Eduardo López: “En cada botella está nuestra historia y la del vino argentino”

Eduardo López pasó por #ElDescorcheEnCasa. El ciclo de streaming que nació con la pandemia y ya es un clásico imperdible de todos los viernes. Más de 180 mil seguidores y una comunidad de fanáticos del vino se dan cita para escuchar las voces de los protagonistas de la industria. En esta charla, un López que habló de todo y contó los secretos para sustentar una bodega con 122 años de historia y un estilo que la hace única. Las novedades y su mirada sobre la actualidad.

Si de algo no hay dudas es que Bodegas López es marca  indiscutida de tradición e historia en vitivinicultura. Dueña de un estilo propio que la distingue del resto y le ha valido el reconocimiento de un público fiel a lo largo de más de 120 años.

Su director general, Eduardo López, dialogó con nosotros acerca de su visión del vino y la industria, la trayectoria, la familia y los secretos del éxito. Desde sus etiquetas emblemáticas, como Federico López y Montchenot hasta la lata de Traful. Cinco generaciones. Tradición e innovación en esta nota exclusiva de El Descorche Diario.

El portfolio de la bodega cuenta con más de 50 productos distintos entre vinos, aceites de oliva y jerez. Nueve espumantes de diferentes categorías. Sus clásicas líneas Vasco Viejo, Traful, López, Chateau Vieux y todo el paragua de cosechas especiales de Montchenot.

López produce más de 7 millones de litros por año y muele 100 mil quintales de uva. La empresa tiene como política guardar botellas de cada añada y es así que uno puede comprar un Montchenot del año de  su nacimiento.

“En cada botella está nuestra historia y la del vino argentino”, expresa con orgullo Eduardo.

A la hora de hablar del disfrute, no duda en aseverar que “hay cosechas en donde uno tiene el corazón. Son los años que marcaron un hito en tu vida. 1993, 1995 y 1999 son los años que nacieron mis hijas. La vida pasa por ahí. Por momentos. Por cómo se disfruta el instante. El vino es un momento y se crea con las personas”.

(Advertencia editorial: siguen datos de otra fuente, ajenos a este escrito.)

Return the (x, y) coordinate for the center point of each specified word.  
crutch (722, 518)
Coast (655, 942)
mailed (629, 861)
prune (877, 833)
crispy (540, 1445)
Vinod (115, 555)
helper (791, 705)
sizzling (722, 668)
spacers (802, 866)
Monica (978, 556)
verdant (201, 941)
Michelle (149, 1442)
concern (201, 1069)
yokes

Fiel a su estilo, la familia López no se deja intimidar por las adversidades del contexto. A pesar de la pandemia, el aislamiento y el trabajo a distancia, ya tienen previsto para este fin de año una serie de novedades y lanzamientos para actualizar su portfolio: nueva imagen y etiqueta del clásico Familia López, nuevos varietales en la línea Traful y Vasco Viejo también se renueva.

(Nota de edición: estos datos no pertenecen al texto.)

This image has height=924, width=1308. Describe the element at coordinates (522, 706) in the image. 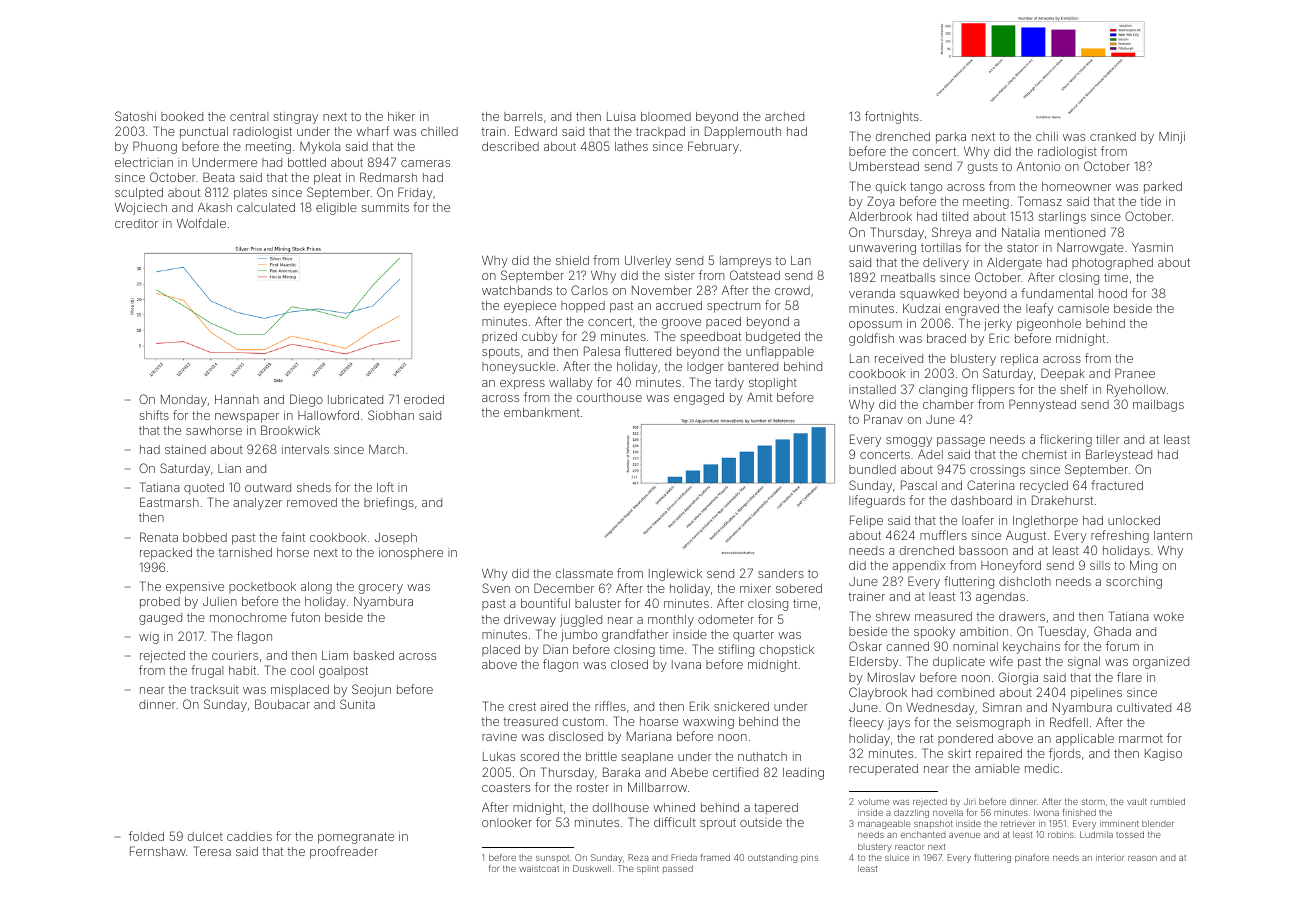

I see `crest` at that location.
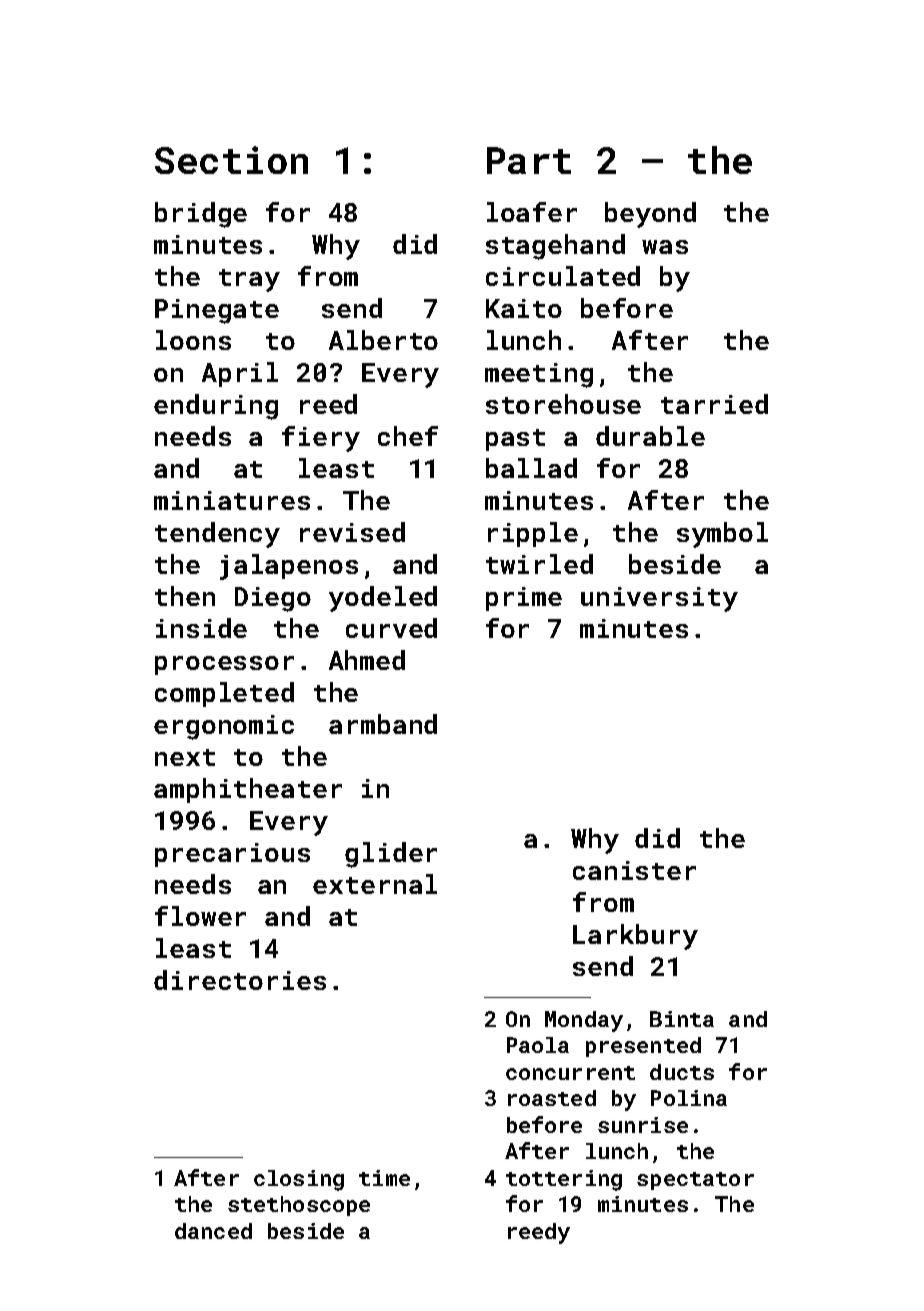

“Coherencia y largo plazo hacen que las empresas sigan en pie”.

“Los proyectos se definen con anticipación. Tenemos que seguir independientemente de lo que pase afuera”, afirma de manera contundente. “Las empresas no son una sola persona. Hay un gran equipo trabajando. El capital que tienen los negocios son las personas que la componen. Los productos no son nada si no hay gente atrás que se preocupa por la calidad”, agrega.

“La lata vino a desestructurar”

“Uno de los defectos que tuvimos quienes comunicamos el vino es que lo hicimos difícil, complejo. El vino no es una bebida complicada. Lo que tenemos que hacer es invitar al consumidor a que se acerque al vino, al placer, a que cree momentos alrededor de la bebida”, afirma López al reflexionar sobre los errores a la hora de comunicar.

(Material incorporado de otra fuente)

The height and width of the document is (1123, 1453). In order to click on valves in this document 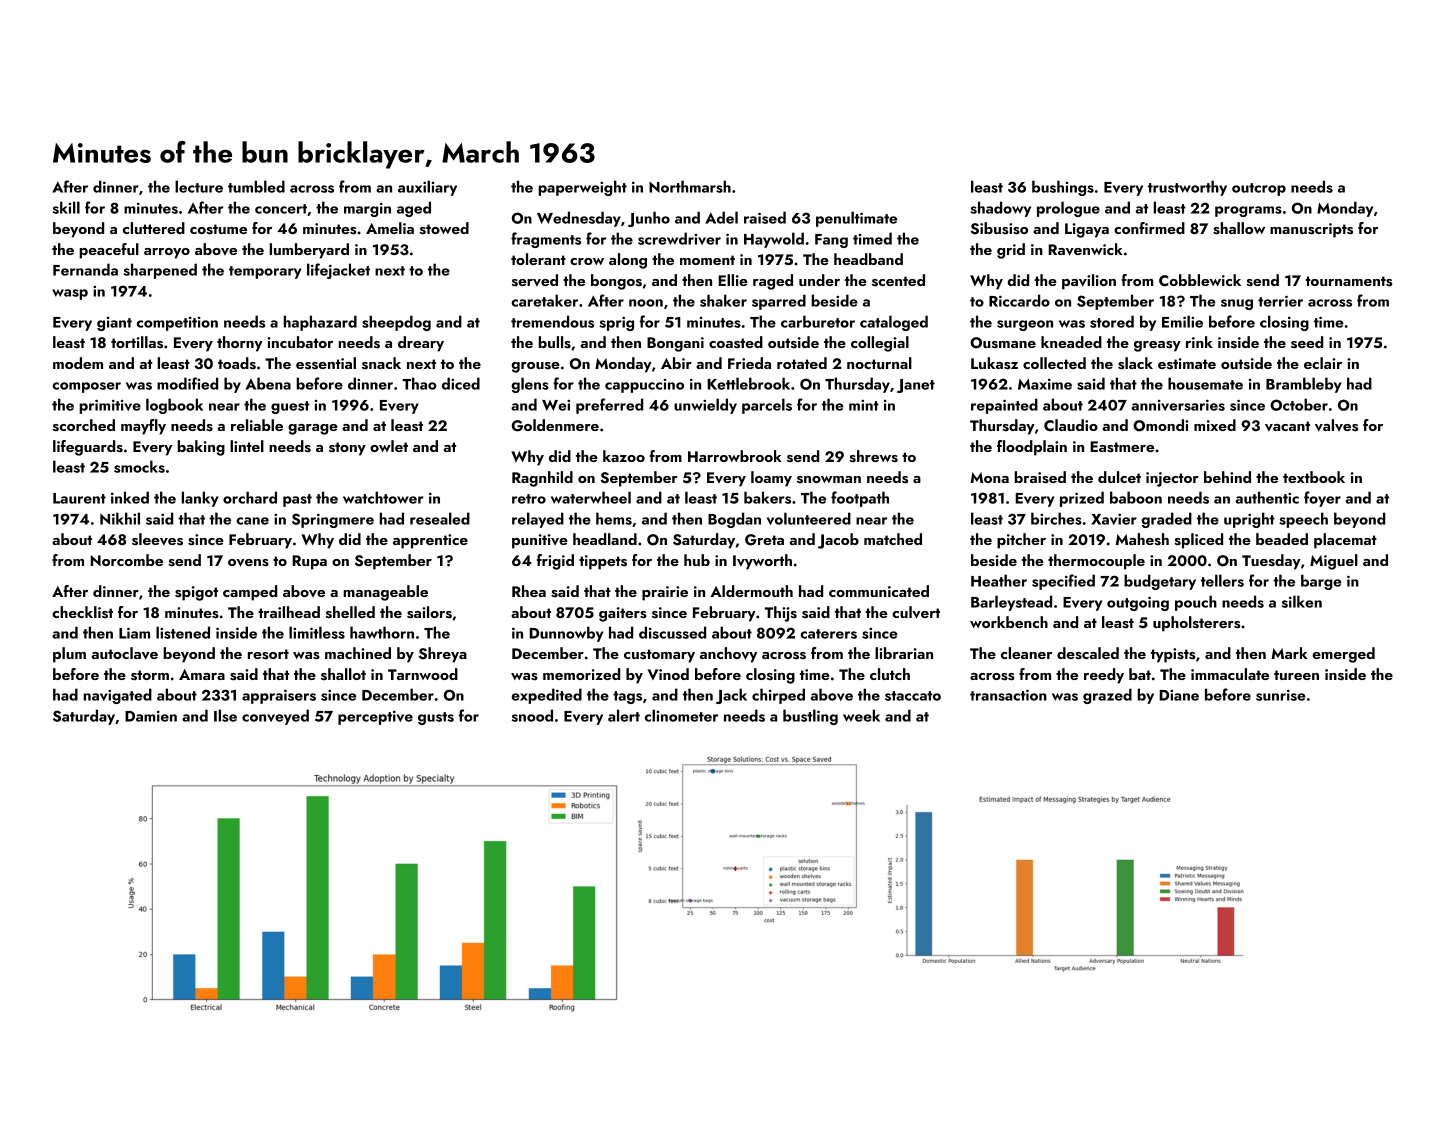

“Nos gusta hablar de vinos, de comidas y maridajes. Lo importante es desestructurar la comunicación en general, no solo los productos”.

López lanzó la lata a fines del 2019.

La lata apareció para romper esquemas y que el consumo sea en cualquier ocasión. Sin embargo, todos se encargan de aclarar que si bien es un envase distinto, la calidad del producto no es menor. “Vamos a ampliar el portfolio de lata, pronto vendrán los tintos, rosados y blancos”, adelanta.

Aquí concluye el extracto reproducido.